Document passage:
——————

Stir in the grated carrot and make sure that it's well combined with the rest of the mixture.
Scrape the cake mix into a greased standard loaf tin (but this cake can be baked in a square baking pan or even muffin cases)1

Bake in the oven for 40 minutes, until a skewer inserted in the middle of the cake comes away clean. Be careful when opening the oven to check on the cake as it can sink in the middle!

Remove from the tin and cool.

1. If you are using this recipe for muffins, then you will only need to bake them for 25-30 minutes.

Wednesday, June 17, 2009

Mexican Soup

This recipe is so quick and tasty and is an excellent veggie alternative to chilli. It's fresh and spicy and lovely served with cornbread or tortilla chips.

It'll serve around four people but heats up fine the next day (leaving off the garnishes).

——————

Complete the following:
1. Answer these questions using the recipe excerpt:
(a) How long do muffins made from the cake recipe need to bake?
(b) What dish is the Mexican soup offered as a veggie alternative to?
(c) About how many people does the Mexican soup serve?
2. Resume the Mexican soup recipe post after its final sentence, keeping its style.

——————

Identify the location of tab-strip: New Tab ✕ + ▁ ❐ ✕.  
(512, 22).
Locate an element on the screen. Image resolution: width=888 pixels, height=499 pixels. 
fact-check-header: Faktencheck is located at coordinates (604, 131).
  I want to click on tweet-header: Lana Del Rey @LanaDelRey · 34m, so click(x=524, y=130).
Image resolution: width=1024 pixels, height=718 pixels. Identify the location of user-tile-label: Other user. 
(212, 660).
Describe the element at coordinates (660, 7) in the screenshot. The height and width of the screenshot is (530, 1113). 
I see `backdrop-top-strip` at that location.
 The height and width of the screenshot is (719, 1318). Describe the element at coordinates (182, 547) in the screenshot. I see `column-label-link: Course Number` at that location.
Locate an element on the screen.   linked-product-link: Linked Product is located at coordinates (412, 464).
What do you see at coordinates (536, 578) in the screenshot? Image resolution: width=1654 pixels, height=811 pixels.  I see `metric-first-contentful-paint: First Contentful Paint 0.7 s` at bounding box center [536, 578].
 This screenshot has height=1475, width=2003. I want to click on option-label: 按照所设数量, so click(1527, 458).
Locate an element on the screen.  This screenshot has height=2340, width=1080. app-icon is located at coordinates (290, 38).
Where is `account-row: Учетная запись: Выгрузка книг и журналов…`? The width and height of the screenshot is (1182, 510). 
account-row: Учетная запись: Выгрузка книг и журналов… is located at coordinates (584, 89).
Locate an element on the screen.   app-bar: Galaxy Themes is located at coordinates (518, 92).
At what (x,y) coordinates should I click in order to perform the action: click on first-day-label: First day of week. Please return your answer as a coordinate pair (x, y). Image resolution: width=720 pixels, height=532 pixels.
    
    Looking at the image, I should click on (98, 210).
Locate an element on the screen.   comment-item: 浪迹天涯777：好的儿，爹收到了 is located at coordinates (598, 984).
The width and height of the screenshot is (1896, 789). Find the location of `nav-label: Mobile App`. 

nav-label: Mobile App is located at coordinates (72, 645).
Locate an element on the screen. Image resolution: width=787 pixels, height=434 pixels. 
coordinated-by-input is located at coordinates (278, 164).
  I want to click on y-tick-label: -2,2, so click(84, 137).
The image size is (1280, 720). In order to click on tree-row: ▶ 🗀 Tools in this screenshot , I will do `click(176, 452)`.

——————

Answers for the exercise:
1.
(a) 25-30 minutes.
(b) Chilli.
(c) Around four people.

2.
1 tbsp Olive Oil
2 medium red onions, chopped
6 large cloves garlic, minced
1 can (400g) chopped tomatoes
2 cans of kidney beans, drained
1 1/2 cups (375g) corn kernels (fresh or frozen)
1 vegetable stock cube
2 cups (500ml) water
1 1/4 tsp cumin powder
2 1/2 tsp dried oregano
1/2 tsp cinnamon
1 tbsp chopped jalepeno peppers
1 tsp honey
1 1/2 tbsp lime juice
salt and pepper to taste
Coriander, chopped (as garnish)
4 tbsp sour cream


1 chorizo sausage, diced
1 avocado, sliced

Heat the oil in a large saucepan over a medium heat. When hot, add the onions, garlic, cumin, oregano, cinnamon and jalepenos. Cover and let cook for around 6-8 minutes, stirring to make sure the onions don't stick.

If you are going to be adding the chorizo, fry this in a little oil in a separate pan and place to the side when crisp and nicely coloured.

Add the remaining ingredients with the exception of the chorizo, avocado, coriander and lime juice to the pan. Bring to the boil then reduce the heat and simmer for 15 - 20 minutes.

Just before serving, stir in the lime juice and season with salt and pepper to taste.

Serve in large bowls, garnished with the coriander and a tbsp of sour cream for each bowl.

If you are adding chorizo and avocado, pile them on top at this point.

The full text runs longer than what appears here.